In January, for example, a San Francisco biotech company was forced to halt its own trial of a gene-editing drug to treat sickle cell anemia after its first patient’s blood cell counts dropped dangerously. The problem was caused by the treatment itself. The company’s shares have since fallen by more than 90%, and now the company’s future is in question.
The trick to all these efforts is still to get CRISPR to where it needs to be in the body. It is not simple. In Gray’s case, doctors removed the bone marrow cells and edited them in the lab. But before they were returned to her body, she underwent harsh chemotherapy to kill the remaining bone marrow and make room for new cells.
Essentially, a treatment similar to Gray’s treatment requires a bone marrow transplant. This is a test in itself, and not every patient will be ready for it. The company that treated the girl believes that the treatment is suitable for “severe” cases. The market, she estimates, includes 32,000 people in Europe and the US.
Even so, patients will not receive treatment if insurers and governments refuse to pay. This is a real risk. For example, another gene therapy for beta thalassemia was pulled from the European market after local governments refused to pay the $1.8 million price tag.
CRISPR 2.0
First-generation CRISPR treatments have other limitations as well. Most use this tool to damage DNA, essentially turning off genes, a process known as “genomic vandalism” by Harvard biologist George Church.
Among the treatments that try to break down genes is one designed to kill HIV. The other is the one Gray got. By breaking a specific piece of DNA, her treatment unlocks a second version of the hemoglobin gene, which people normally only use during infancy. Since hemoglobin is the erroneous sickle cell protein, the problem is solved by downloading another copy.

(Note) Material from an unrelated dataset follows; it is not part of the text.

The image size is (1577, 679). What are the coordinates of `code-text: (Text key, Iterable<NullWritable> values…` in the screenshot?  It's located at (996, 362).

According to Liu’s analysis, two-thirds of the current research is aimed at “destroying” genes in this way.
Liu’s lab is working on next-generation gene-editing approaches. These tools also use the CRISPR protein, but it is not designed to cut the DNA helix, but instead cleverly replaces individual genetic letters or makes larger changes. These are known as “base editors”.
According to Lewis Montoliu, a genetic scientist at Spain’s National Center for Biotechnology, these new versions of CRISPR have “less risk and better performance,” although getting them “to the right target cell in the body” remains challenging.

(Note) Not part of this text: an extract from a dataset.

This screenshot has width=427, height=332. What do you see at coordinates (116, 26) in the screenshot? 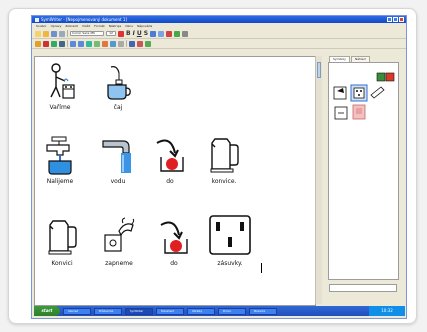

In his lab, Montoliu uses basic editors to treat mice for albinism, in some cases from birth. According to him, this is a step towards treatment that newborns could receive, but without changing the color of their skin. Instead, he dreams of putting Liu’s molecules in their eyes to correct the severe vision problems that albinism can cause.

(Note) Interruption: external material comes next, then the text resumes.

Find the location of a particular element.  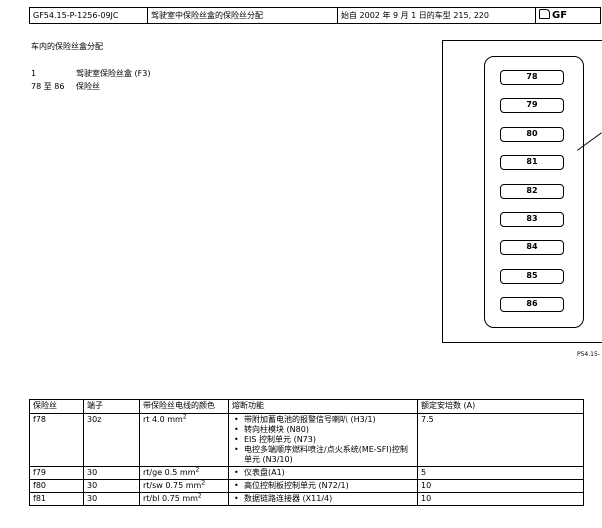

So far, however, the albinism project is not a commercial venture. And this points to one of the biggest limits to the impact of CRISPR now and for the foreseeable future. Nearly all current CRISPR trials target either cancer or sickle cell anemia, and several companies are pursuing the same concerns.
This means that thousands of other hereditary diseases that can be treated with CRISPR are being ignored, Urnov said. “This is almost entirely due to the fact that most of them are too rare to be commercially viable,” he says.
However, at the meeting in London, Urnov will present his ideas on how to test treatments for even extremely rare diseases, including some genetic conditions so unusual that they affect only one person. This is not a commercial opportunity, but because CRISPR can be programmed anywhere in the genome, it is scientifically possible. Now that gene editing has made its first strides, Urnov says there is “an urgent need to open the way to the clinic for everyone.”
Focus has previously written about the success of CRISPR technology. A new study shows that experimental gene-editing technology is still highly effective in treating genetic blood disorders, even after three years of testing.